ACCOUNTING, BANKING & FINANCE

Cringe, as I tell you about the worst job interview I ever had

How to lose yourself the job in 8 simple steps

Obviously we’ll be publishing this article anonymously- I would like to be employable in the future and not have every recruiter Google me and discover I’m socially and professionally inept.

The job market is tough, and when morale is at an all time low, it’s tougher. I’d graduated from a good university with good marks, I had three years of interning and work experience, inclusive of managing a full year of industry relevant full-time work while completing my studies- so you can imagine my confusion and disappointment when I struggled to even land interviews.

Then of all places, I got a call from Macquarie Bank. I had a window and sure enough I slammed it shut and sealed it with concrete from the other side.

Wanna copy me and do exactly like I did?

Step one, turn up 30 minutes early.

Don’t come a half an hour early like I do and loiter the lobby. It makes the interviewer feel pressure to finish what their doing or the receptionist to make small talk with you. 5 minutes early is more than enough.

Step two, Gee yourself up just before you walk in to the interview.

There’s no surer way to screw up an interview then depending on it solely without any other back up. Your nerves will be through the roof and it will make you do things like touch your face or twirl your hair during the interview. This is both disgusting and distracting.

Step three, Leave your research to the last minute.

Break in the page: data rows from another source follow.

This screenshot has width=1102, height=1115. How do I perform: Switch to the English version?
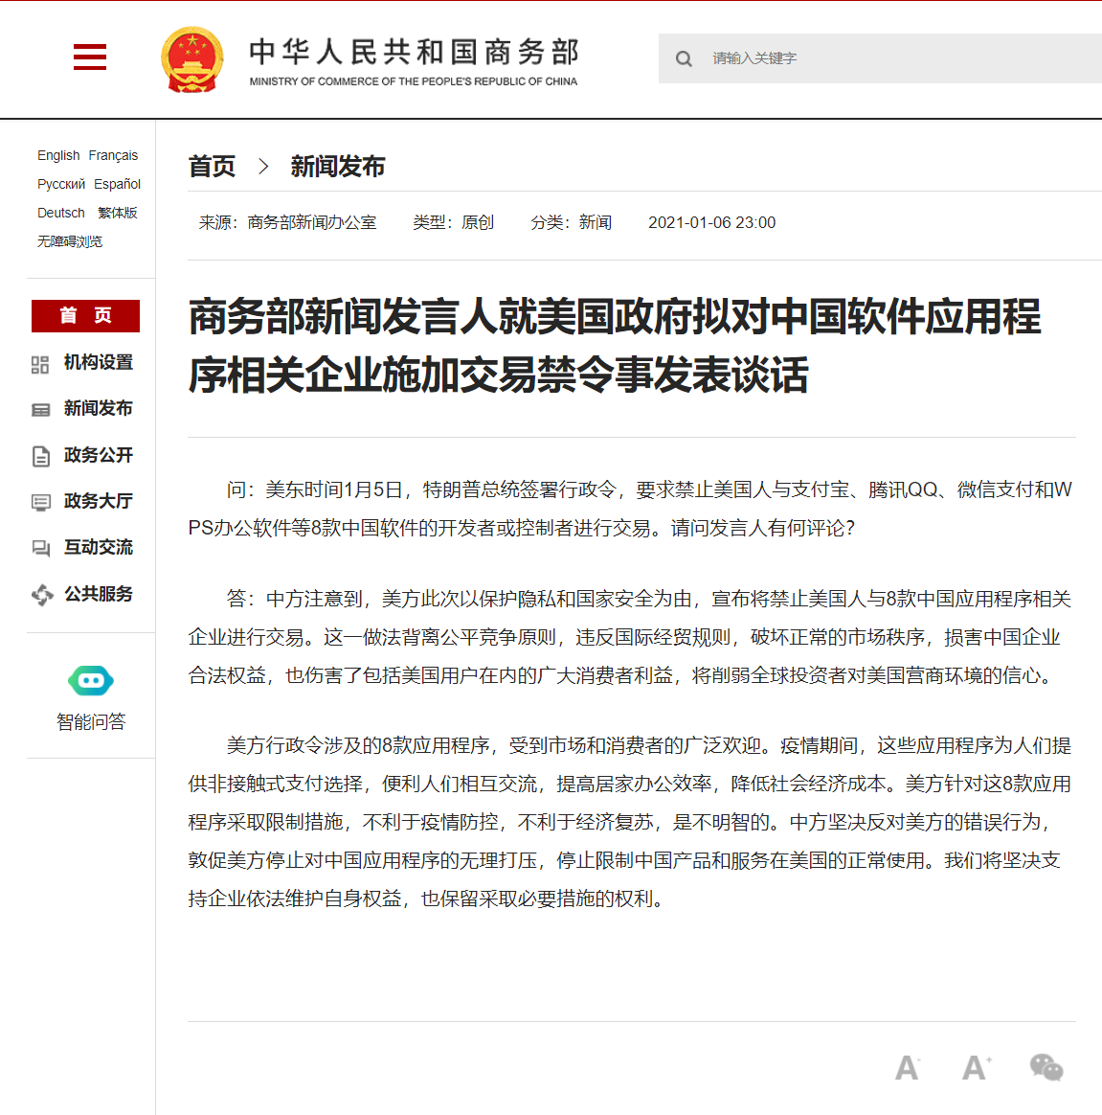click(x=58, y=155)
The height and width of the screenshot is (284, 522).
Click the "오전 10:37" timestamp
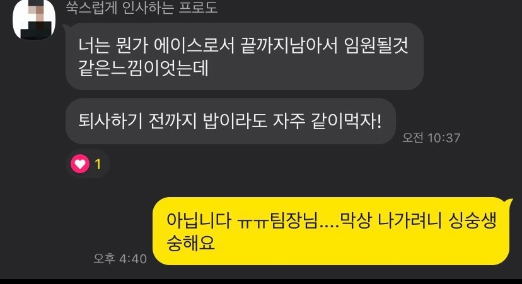tap(431, 138)
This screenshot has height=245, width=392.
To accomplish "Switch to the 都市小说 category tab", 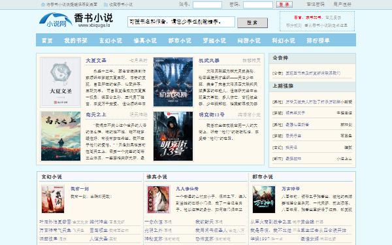I will pos(180,41).
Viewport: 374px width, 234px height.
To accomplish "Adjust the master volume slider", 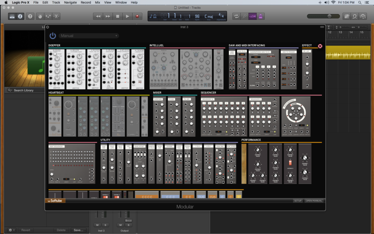I will (x=329, y=16).
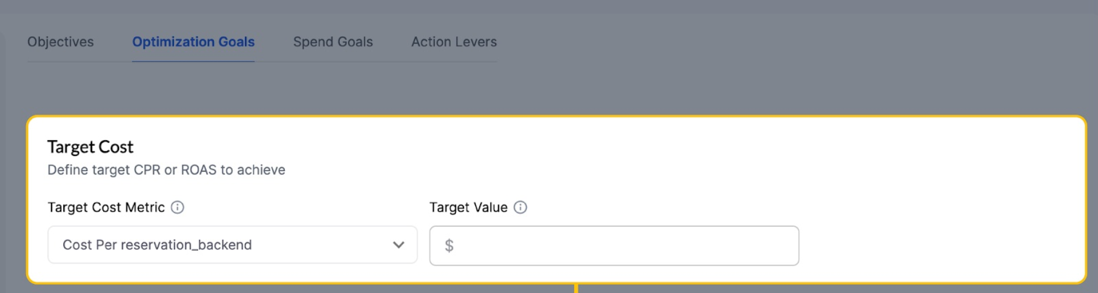Click the Target Cost heading
1098x293 pixels.
90,147
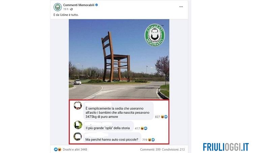Click the first commenter's avatar
253x153 pixels.
[78, 105]
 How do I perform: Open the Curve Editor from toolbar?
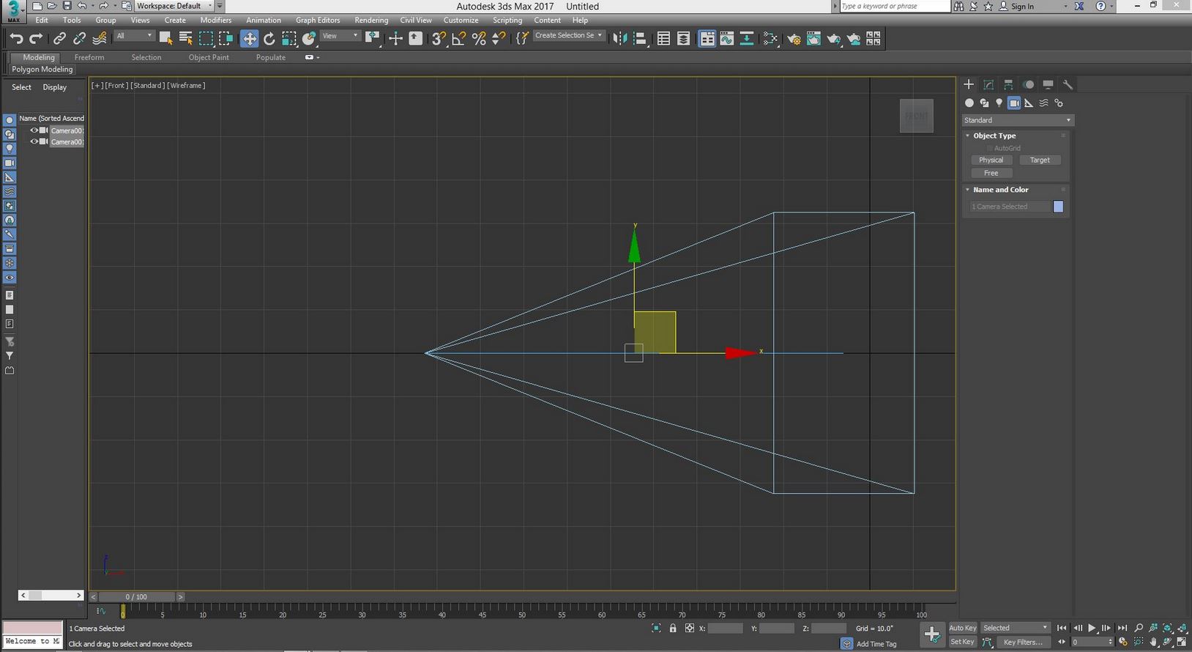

It’s one thing to read the product description on the company website, but how about really understanding it, its market, its competitors, the challenges you think it would face, other parts of the company- just for a start. I’ve done this for every other job I’ve ever interviewed for, but decided not to do it for this one- just for kicks.

Step four, Memorise your answers, regardless of the question.

Don’t just have key points noted for discussion, memorise your answers down to the exact wording, and don’t deviate from the script! (Not) And if they don’t ask the questions you’ve got answers prepared for- just use your answers anyway.

This way, when they ask you a question, any question, you can rattle off an answer like a robot that doesn’t actually tell them what they want, and when you mess up a word or jumble sentences from your script, you can get flustered and try to awkwardly correct yourself. In fact, don’t even think before you speak- just jump straight into responding and if you don’t make your point straight away, just go round and round until you do- the interviewers won’t mind.

Step five, Leave your outfit to the last minute.

Never underestimate how much an outfit can mentally prepare you for something. Given my wardrobe could clothe half a dozen girls with a different outfit each day of the year, I thought I’d easily be able to pull something to wear, but nope. An hour before my interview, I was in David Jones buying a new outfit.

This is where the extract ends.